-- Work instructions --
Please repeat the lines below exactly. Begin with the line containing "Select the orange highlighted layout icon" and go on through the line containing "Expand the Все".

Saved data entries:

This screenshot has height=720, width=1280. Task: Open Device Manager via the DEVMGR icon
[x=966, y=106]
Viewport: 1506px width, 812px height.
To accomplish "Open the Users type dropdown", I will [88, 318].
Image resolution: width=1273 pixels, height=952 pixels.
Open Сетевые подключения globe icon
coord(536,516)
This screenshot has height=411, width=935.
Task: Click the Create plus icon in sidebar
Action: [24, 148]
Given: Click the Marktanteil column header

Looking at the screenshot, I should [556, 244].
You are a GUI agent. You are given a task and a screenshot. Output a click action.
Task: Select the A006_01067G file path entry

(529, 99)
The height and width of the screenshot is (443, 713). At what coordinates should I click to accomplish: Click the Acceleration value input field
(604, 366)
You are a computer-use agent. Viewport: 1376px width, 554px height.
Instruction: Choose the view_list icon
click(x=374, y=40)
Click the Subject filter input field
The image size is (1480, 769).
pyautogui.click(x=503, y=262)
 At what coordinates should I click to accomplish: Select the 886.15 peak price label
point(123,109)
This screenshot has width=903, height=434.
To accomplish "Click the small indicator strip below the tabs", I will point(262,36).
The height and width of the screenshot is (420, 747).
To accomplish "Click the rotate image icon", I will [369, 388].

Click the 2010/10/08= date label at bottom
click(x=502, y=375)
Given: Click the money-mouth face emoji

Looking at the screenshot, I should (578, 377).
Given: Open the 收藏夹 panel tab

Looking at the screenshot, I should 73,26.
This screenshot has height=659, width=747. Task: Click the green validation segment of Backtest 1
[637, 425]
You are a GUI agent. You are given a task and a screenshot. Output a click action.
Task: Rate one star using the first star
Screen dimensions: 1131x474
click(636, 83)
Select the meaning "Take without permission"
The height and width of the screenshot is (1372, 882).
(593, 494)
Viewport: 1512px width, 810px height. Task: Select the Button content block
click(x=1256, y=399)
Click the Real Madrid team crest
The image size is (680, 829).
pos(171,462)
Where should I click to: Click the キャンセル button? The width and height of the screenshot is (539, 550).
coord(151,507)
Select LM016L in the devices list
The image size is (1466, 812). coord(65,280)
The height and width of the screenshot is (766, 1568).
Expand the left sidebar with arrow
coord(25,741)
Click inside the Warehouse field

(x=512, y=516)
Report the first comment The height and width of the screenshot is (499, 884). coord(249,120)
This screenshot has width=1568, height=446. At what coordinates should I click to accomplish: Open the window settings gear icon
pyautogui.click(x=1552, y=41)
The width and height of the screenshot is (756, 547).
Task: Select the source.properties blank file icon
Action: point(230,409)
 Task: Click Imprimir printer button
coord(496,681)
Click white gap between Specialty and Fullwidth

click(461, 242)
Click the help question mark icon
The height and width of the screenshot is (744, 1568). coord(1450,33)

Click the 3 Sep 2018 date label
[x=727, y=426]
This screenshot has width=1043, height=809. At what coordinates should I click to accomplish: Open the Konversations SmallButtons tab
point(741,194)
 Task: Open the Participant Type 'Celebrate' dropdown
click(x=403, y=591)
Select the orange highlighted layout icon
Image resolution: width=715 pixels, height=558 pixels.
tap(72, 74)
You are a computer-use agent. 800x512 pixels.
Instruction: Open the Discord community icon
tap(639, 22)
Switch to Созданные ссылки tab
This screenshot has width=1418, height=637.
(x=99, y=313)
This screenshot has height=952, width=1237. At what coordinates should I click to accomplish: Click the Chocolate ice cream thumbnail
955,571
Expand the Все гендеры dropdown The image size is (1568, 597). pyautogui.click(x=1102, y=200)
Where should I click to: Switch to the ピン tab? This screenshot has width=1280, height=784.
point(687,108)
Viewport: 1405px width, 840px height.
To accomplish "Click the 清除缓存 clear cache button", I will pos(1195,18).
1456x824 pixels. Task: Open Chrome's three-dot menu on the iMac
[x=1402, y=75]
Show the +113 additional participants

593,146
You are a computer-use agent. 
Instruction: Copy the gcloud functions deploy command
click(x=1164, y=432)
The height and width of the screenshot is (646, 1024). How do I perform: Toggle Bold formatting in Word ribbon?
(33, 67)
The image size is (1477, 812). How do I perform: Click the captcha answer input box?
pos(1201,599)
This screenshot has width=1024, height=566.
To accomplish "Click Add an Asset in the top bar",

-- Answer to the exercise --
Select the orange highlighted layout icon
Image resolution: width=715 pixels, height=558 pixels.
tap(72, 74)
You are a computer-use agent. 800x512 pixels.
Instruction: Open the Discord community icon
tap(639, 22)
Switch to Созданные ссылки tab
This screenshot has width=1418, height=637.
(x=99, y=313)
This screenshot has height=952, width=1237. At what coordinates should I click to accomplish: Click the Chocolate ice cream thumbnail
955,571
Expand the Все гендеры dropdown The image size is (1568, 597). pyautogui.click(x=1102, y=200)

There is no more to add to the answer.